Your task:
Copy out the data line by line exactly, from its start to the line bearing "Image resolution: width=745", inclusive.

(Stored records)
--------------------------------

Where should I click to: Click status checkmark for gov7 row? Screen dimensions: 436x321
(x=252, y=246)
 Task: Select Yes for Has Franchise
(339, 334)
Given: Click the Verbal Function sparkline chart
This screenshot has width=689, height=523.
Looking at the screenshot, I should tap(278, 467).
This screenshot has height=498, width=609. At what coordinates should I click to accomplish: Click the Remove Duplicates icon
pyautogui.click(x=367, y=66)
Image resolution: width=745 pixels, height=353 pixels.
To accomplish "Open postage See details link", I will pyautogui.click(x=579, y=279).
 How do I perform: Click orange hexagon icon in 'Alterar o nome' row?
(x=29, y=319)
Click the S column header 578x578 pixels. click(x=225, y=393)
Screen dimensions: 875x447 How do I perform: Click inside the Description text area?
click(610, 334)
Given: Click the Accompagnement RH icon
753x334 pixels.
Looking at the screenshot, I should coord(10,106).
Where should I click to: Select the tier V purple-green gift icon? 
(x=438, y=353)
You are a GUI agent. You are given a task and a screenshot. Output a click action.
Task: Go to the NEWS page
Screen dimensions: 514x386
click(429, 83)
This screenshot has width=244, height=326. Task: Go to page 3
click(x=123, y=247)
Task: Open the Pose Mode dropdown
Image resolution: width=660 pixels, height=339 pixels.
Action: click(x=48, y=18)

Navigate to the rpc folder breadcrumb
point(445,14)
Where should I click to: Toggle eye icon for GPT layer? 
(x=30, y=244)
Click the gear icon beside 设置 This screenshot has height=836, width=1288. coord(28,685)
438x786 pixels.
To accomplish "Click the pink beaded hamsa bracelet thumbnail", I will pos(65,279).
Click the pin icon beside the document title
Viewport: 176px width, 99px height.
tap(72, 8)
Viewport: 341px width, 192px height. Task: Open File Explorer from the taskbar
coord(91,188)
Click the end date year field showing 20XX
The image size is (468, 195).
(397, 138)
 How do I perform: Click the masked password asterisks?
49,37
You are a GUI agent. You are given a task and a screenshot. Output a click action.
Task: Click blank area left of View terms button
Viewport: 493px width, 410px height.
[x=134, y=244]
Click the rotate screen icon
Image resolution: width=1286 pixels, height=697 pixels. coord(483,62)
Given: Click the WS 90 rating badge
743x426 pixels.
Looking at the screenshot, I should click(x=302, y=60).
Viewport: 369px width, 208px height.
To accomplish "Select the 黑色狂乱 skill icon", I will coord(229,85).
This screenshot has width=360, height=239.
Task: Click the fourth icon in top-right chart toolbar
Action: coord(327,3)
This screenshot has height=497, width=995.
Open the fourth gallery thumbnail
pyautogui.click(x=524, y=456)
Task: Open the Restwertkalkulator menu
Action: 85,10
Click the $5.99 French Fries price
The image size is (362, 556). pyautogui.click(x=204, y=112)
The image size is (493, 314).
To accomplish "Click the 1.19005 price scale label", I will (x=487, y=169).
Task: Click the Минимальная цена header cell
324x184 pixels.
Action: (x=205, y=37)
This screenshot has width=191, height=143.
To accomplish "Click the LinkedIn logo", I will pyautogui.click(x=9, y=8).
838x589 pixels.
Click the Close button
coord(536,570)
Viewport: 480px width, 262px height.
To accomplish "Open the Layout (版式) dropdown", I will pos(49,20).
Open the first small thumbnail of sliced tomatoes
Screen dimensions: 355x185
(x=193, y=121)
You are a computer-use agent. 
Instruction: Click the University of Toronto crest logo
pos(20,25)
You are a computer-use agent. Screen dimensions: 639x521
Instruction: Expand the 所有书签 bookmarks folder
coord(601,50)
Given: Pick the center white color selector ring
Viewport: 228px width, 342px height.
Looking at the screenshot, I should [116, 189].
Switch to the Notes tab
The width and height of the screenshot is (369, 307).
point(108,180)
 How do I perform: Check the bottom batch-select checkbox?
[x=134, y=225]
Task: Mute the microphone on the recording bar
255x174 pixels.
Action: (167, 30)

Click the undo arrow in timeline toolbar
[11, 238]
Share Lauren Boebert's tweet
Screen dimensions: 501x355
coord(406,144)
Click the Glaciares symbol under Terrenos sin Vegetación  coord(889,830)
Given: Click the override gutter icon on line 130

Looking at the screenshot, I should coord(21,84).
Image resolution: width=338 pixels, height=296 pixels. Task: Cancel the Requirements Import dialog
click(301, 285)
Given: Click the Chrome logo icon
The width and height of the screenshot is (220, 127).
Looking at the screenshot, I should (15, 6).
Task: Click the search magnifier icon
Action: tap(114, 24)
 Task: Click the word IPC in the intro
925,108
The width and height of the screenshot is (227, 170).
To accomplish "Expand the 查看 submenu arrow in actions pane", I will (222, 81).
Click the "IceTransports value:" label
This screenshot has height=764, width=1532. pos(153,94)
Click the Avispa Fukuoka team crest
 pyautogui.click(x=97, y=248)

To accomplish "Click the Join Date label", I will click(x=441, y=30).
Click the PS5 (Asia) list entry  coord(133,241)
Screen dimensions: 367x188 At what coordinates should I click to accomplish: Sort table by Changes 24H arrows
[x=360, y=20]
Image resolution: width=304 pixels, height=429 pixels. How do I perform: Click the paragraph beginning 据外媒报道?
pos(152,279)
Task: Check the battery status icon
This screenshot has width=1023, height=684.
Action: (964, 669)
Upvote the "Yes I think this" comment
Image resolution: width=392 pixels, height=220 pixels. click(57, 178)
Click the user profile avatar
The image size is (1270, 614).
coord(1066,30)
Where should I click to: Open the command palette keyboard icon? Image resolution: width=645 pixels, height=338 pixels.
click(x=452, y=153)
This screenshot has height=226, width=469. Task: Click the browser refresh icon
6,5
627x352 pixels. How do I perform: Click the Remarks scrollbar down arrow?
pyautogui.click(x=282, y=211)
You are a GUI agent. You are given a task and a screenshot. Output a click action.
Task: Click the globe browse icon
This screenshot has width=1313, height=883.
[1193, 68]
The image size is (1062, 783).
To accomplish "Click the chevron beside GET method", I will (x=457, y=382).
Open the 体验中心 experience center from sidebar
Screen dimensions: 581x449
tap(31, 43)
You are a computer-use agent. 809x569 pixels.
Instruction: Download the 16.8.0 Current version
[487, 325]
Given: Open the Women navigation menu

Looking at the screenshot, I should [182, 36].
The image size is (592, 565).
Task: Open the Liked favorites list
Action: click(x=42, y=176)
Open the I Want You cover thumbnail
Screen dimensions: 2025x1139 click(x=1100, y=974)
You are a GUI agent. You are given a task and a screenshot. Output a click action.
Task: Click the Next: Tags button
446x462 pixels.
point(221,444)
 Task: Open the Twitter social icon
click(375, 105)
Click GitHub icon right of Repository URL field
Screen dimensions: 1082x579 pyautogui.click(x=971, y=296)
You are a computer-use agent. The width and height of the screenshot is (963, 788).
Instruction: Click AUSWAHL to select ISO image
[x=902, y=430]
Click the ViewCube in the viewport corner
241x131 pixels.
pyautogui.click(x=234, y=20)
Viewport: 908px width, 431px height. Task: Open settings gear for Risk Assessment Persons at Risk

--------------------------------

Your response:
Where should I click to: Click status checkmark for gov7 row? Screen dimensions: 436x321
(x=252, y=246)
 Task: Select Yes for Has Franchise
(339, 334)
Given: Click the Verbal Function sparkline chart
This screenshot has width=689, height=523.
Looking at the screenshot, I should tap(278, 467).
This screenshot has height=498, width=609. At what coordinates should I click to accomplish: Click the Remove Duplicates icon
pyautogui.click(x=367, y=66)
Image resolution: width=745 pixels, height=353 pixels.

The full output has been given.